#### Text excerpt
The third edition was printed on January 29, 1522, for the Dubrovnik librarian Jacomo di Negri. (Transposing the date from Venetian calendar, the publication date would be January 29, 1523.) The only surviving copy of that edition is held at the Bavarian State Library in Munich.

==Theme and influence==
The frequency of printing indicates that the text found its readership not only in Split, which had at most 200 literate citizens at the time, but in other Dalmatian centres. The poem contains 2126 dodecasyllabic lines, with caesurae after the sixth syllable, composed in six books (libar). The linguistic basis of the book is Split Chakavian speech and the Shtokavian lexis, and the Glagolitic original of the legend; the work thus foreshadows the unity of Croatian, as Marulić puts it himself on the cover "u uersih haruacchi slosena" / "in Croatian verses laid out".

Marulić's Judith has none of the decorative epithets typical of folk epics. The epic poem is also notable for the Humanistic treatment of the subject and the author's Petrarchan descriptions of Judith's beauty. Judith is interesting as a cultural monument as well as for its composition. The author's choice of a subject that simultaneously deals with an act of heroism and a crime shows suggests he privileged the literary structure (plot, drama) of the material, and only then considered its moralistic overtones.

Thematically, Judith deals with the story of the widow Judith who by her heroic act—the treason, seduction and the murder of Assyrian general Holofernes—saves the city of Bethulia. It was no accident that Marulić chose the story of the Biblical Judith for literary treatment. His work stemmed in part from his desire to offer a literature to "even those who understand no scholarly books", and the plot would seem to have contemporary parallels—a homeland invaded by foreigners, as the Balkans were being swept by the "eastern dragon"—the Ottoman Turks. Insofar as the poem has political or moral weight, Judith is intended as an exemplar of confidence in God and in eternal justice.

==The plot==

===The first book===
The first book describes the Babylonian ruler Nebuchadnezzar II (who conquered Syria and Palestine), his slaying of Arpachshad, and his desire to rule the world. Nebuchadnezzar sends his general Holofernes to conquer as much land as he can, terrorizing the inhabitants.

#### Saved data entries

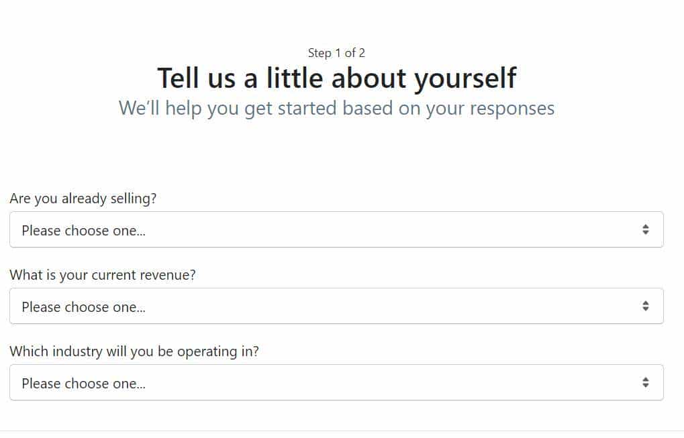This screenshot has height=438, width=684.
Task: Click the industry dropdown's up-down arrow icon
Action: point(645,383)
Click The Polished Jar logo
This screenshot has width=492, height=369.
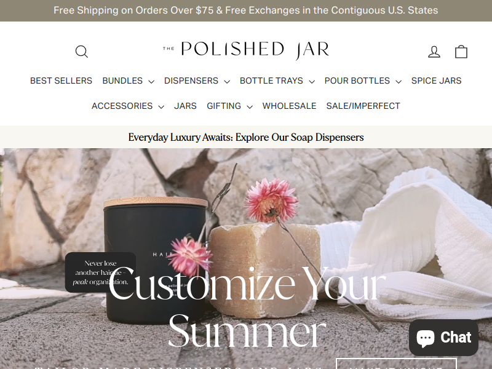pos(245,50)
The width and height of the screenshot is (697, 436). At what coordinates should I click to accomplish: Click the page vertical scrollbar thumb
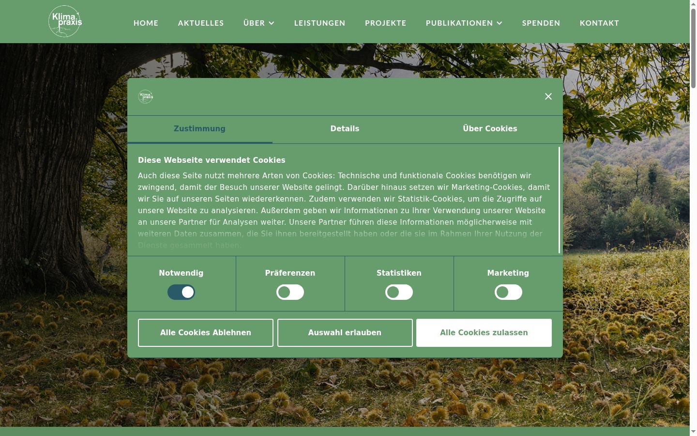[x=693, y=48]
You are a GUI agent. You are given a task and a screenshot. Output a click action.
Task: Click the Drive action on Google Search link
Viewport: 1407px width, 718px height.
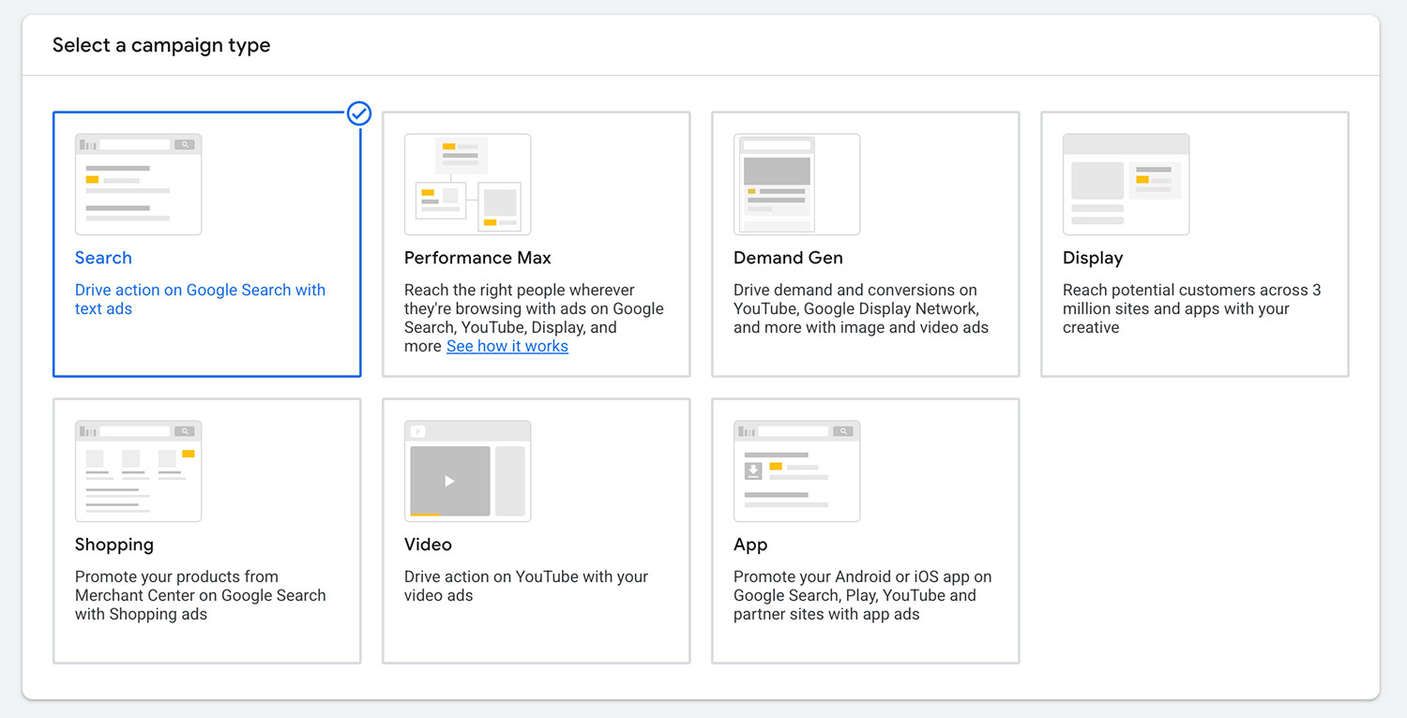click(200, 298)
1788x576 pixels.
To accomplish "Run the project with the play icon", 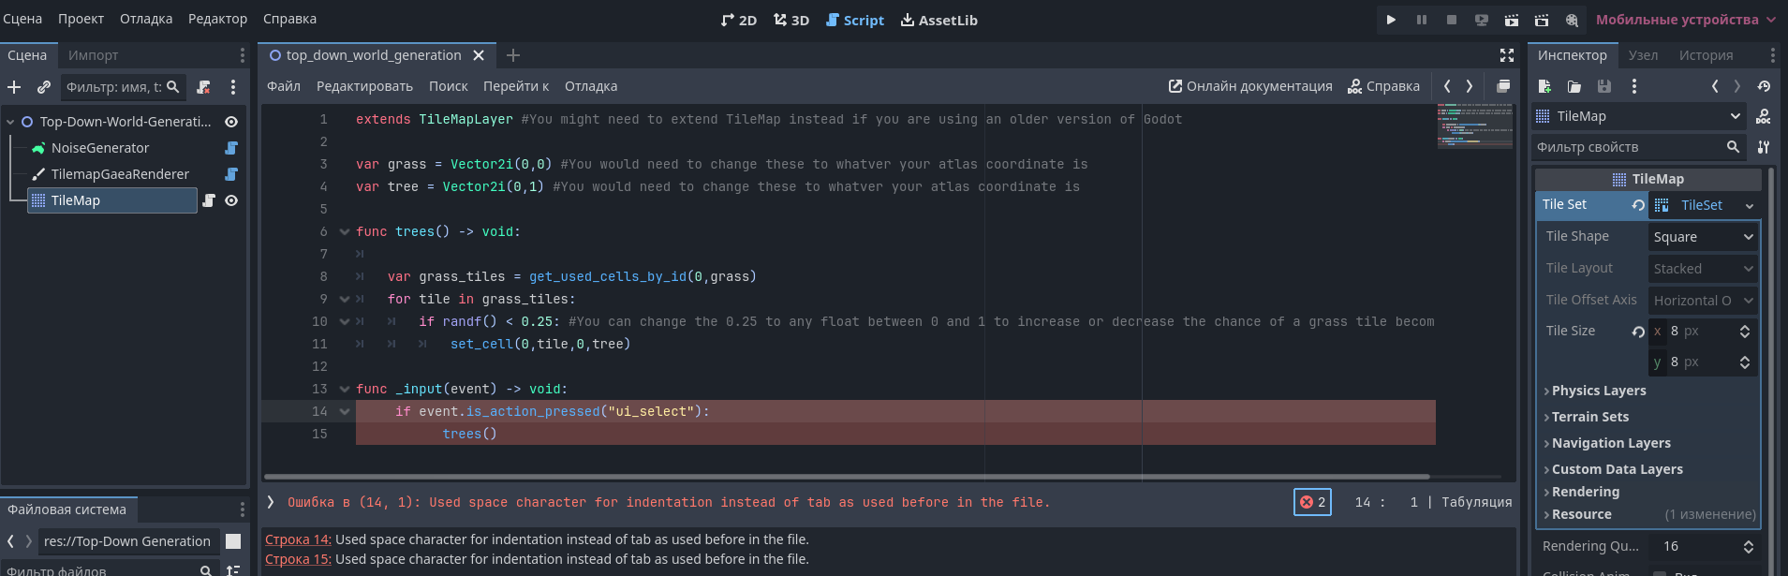I will (1391, 20).
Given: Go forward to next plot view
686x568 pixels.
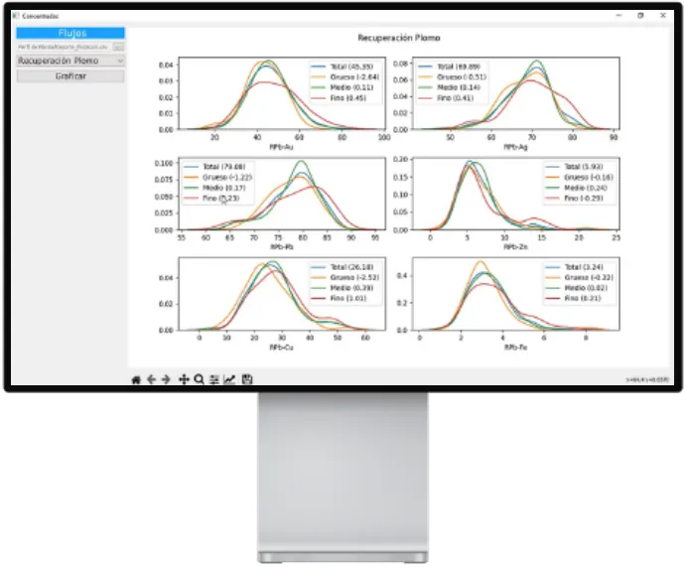Looking at the screenshot, I should pos(165,378).
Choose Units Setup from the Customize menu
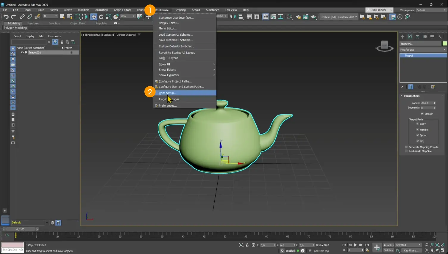The width and height of the screenshot is (448, 254). point(168,93)
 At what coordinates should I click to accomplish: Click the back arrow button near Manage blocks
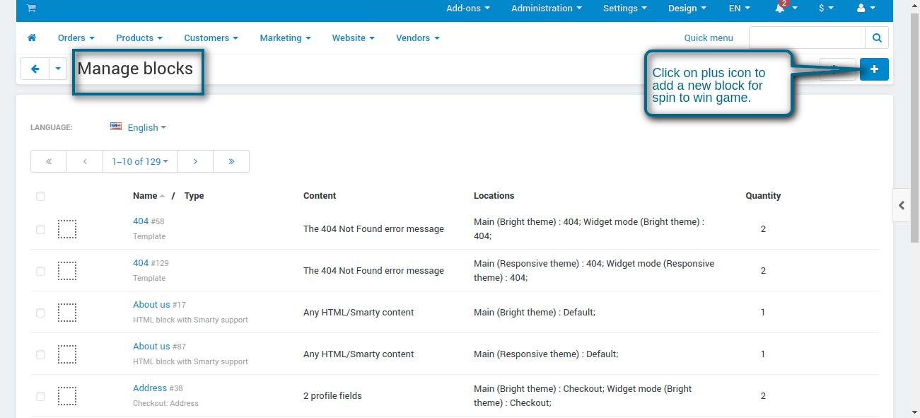click(35, 69)
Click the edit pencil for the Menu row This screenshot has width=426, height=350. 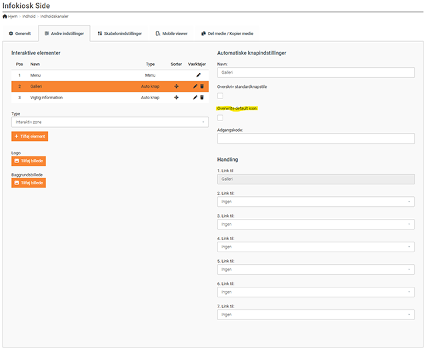[198, 75]
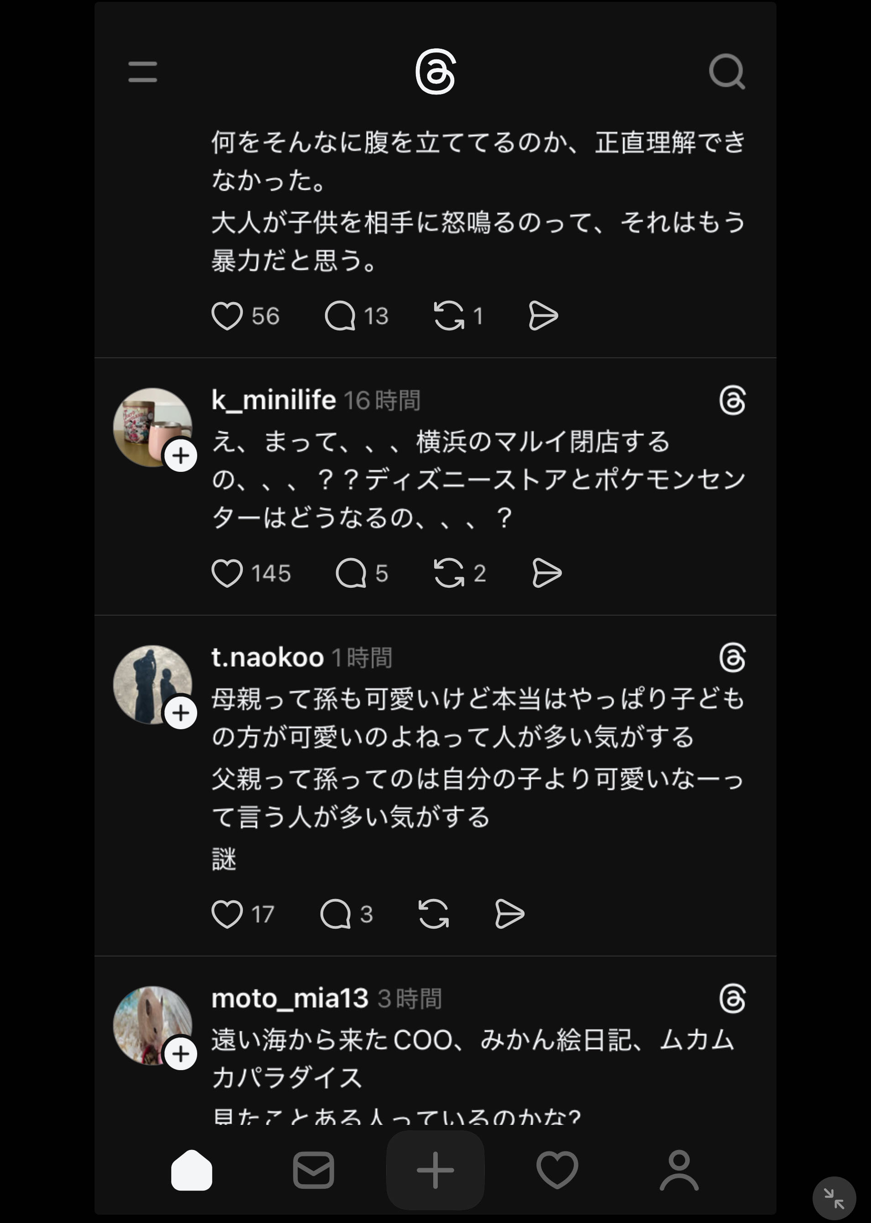Like t.naokoo's post with heart icon
The image size is (871, 1223).
coord(227,914)

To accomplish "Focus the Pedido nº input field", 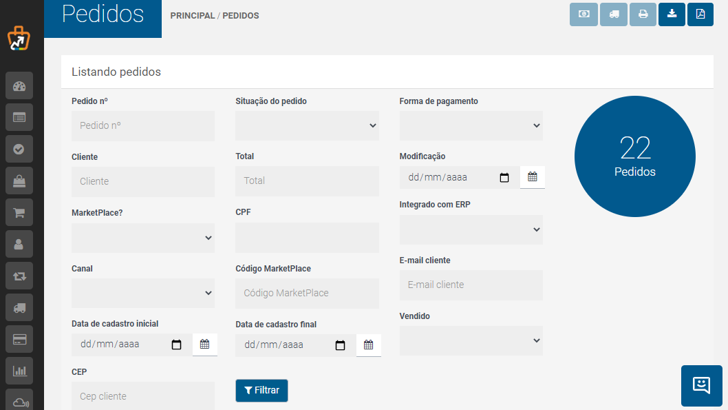I will tap(143, 125).
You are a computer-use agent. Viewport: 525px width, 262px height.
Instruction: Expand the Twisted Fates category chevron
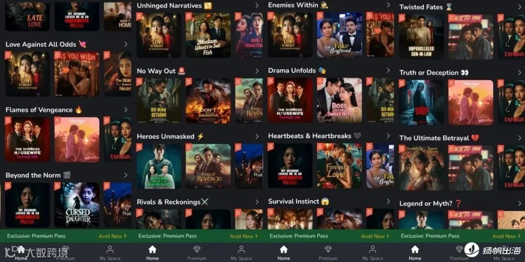[519, 7]
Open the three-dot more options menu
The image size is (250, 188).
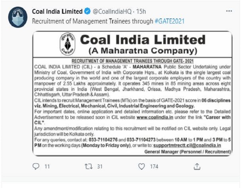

#### Tasks to carry out
1 - Using the text on Marulić's Judith, decide whether each statement agrees with it: (a) The only surviving copy of the third edition is kept in Munich. (b) The poem is composed in eight books. (c) Judith is full of the decorative epithets typical of folk epics. For each statement, answer yes or no and quote the words of the text that decide it.
2 - According to the text on Marulić's Judith, how many lines does the poem contain?
3 - Continue the text on Marulić's Judith, picking up after its last sentence.

#### Task-by-task results
1 -
(a) Yes: "The only surviving copy of that edition is held at the Bavarian State Library in Munich."
(b) No: "composed in six books (libar)"
(c) No: "Marulić's Judith has none of the decorative epithets typical of folk epics."

2 - The poem contains 2126 dodecasyllabic lines.

3 -
===The second book===
Holofernes' military campaign, ranging across many lands, finally brings him to Israel. The people, in horror, pray to God for salvation.

===The third book===
Holofernes lays siege to Bethulia, cutting off the town's water supply. After much hardship, the leaders of the town decide to surrender, but Duke Ozias begs the Jews to be patient for five more days, to await God's salvation.

===The fourth book===
Judith, widow of Menasses, prays to the Lord and, along with Abra, her slave, flees the city that same night. God bestows upon her the gift of extraordinary beauty, which she will use to seduce Holofernes.

===The fifth book===
Holofernes invites Judith to dinner in his tent. On the fourth day of a festival, a drunken Holofernes falls asleep. Judith cuts off his head and mounts it on the city gates in view of his men. They flee in horror, and those who remain are easily driven off by the citizens.

===The sixth book===
The sixth book describes events in the Jerusalem after the departure of Holofernes' army. The High Priest Eliakim arrives with his priests to see Judith. She leaves for Jerusalem and returns after three months. She never remarries, and there is peace in the land as long as she lives. After her death she is mourned by the citizens for seven days.

==Translations==
Judith was translated into standard Croatian in the 20th century: in 1969, Ivan Slamnig published a prose translation of the first chapter, and in 1983, Marko Grčić published an entire translation with an inline comparison to the original text. Nikica Kolumbić published a lyrical translation of the first chapter in 1971, and completed the full translation in 1985.